2 There's A Moral To The Story
Atlantis was never about ‘Atlanteans.’ Rather, Plato used his underwater utopia to tell a story about a seemingly Utopian but morally bankrupt society being overcome by a smaller force of people trying to do good things: the Athenians. Ken Feder, the author of Frauds, Myths and Mysteries: Science and Pseudoscience in Archaeology, summarizes the story well: "A technologically sophisticated but morally bankrupt evil empire — Atlantis — attempts world domination by force. The only thing standing in its way is a relatively small group of spiritually pure, morally principled and incorruptible people — the ancient Athenians. Overcoming overwhelming odds ... the Athenians can defeat their far more powerful adversary simply through the force of their spirit. Sound familiar?

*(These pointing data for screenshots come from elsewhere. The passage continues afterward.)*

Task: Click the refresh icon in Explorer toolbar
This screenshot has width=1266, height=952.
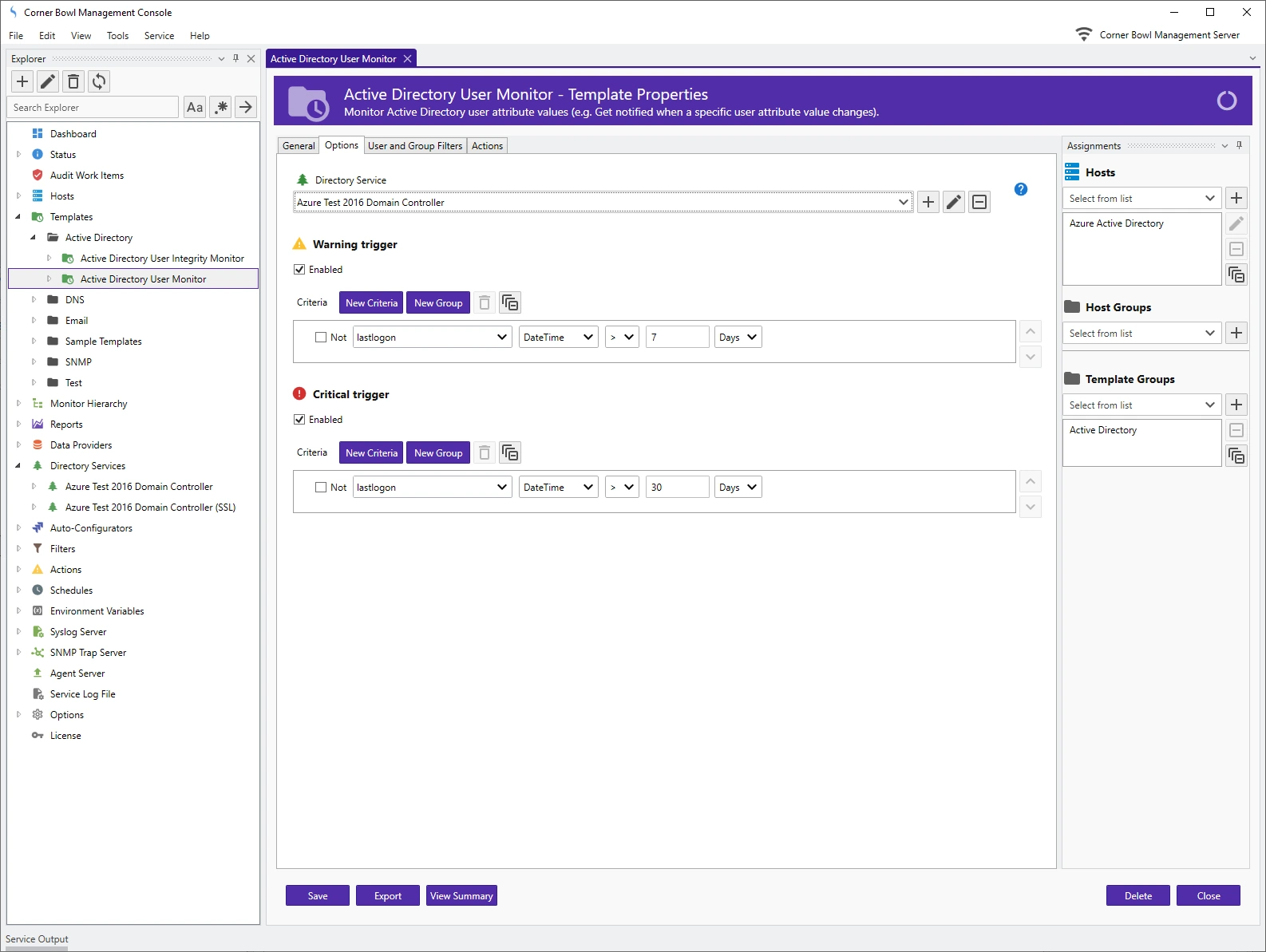Action: coord(99,81)
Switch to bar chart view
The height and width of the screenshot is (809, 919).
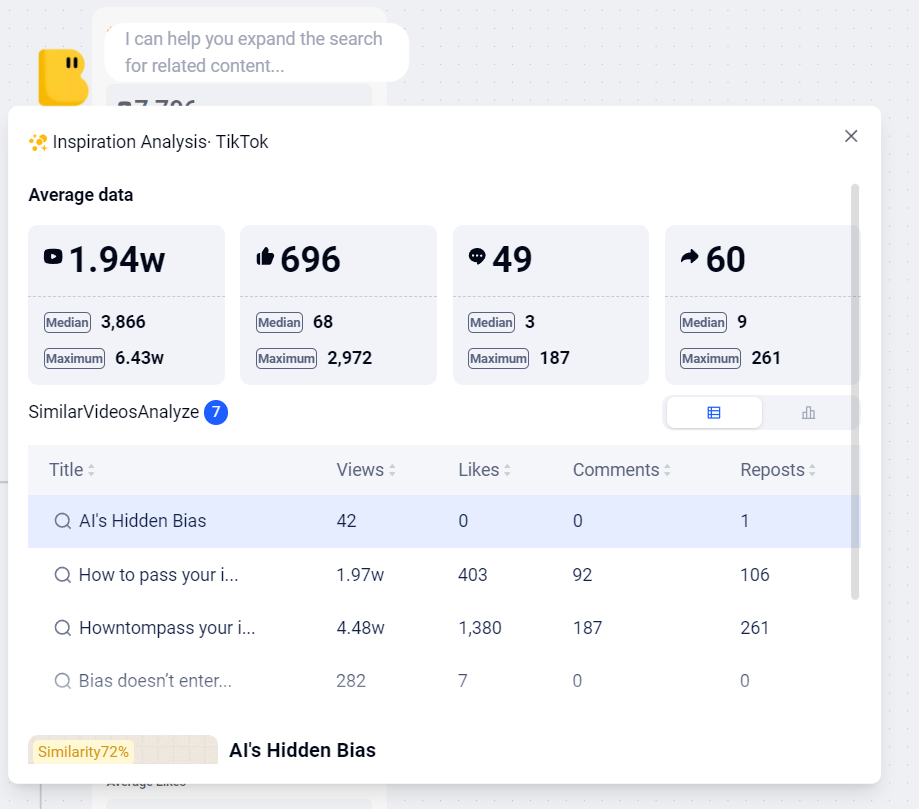(808, 413)
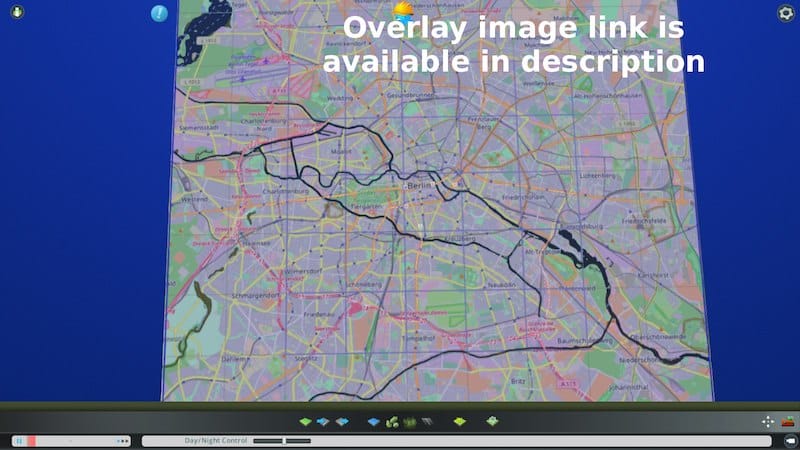
Task: Click the round icon in bottom-right corner
Action: (788, 441)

Plato's ‘Atlantean’ dialogues are essentially an ancient Greek version of 'Star Wars.'" ‘Atlanteans’ weren't just people with superhuman abilities, they were conquerors, and if Atlantis was real, they'd want to crush us like bugs. Let's be happy it's not, then.
1 People Love Atlantis
Even though ‘Atlanteans’ would have wanted us subjugated to their will, people still love the idea of Atlantis. Atlantis is one of those myths that took on a life of its own after Plato first told the tale. Plato would roll over in his grave if he saw how we were interpreting the Atlantis story, and he wouldn’t want us idealizing them. If anything, he'd want us to want to be less like the ‘Atlanteans’ and more like the Athenians who took them down and set in motion the eventual sinking of the city. The lost city of Atlantis has never been lost. It can be found in Plato's original tale and the different interpretations of Atlantis that have shown up throughout the course of time. We might be better off learning about the story and what it means than trying to find the place. A place doesn't have to be physically real for it to be real.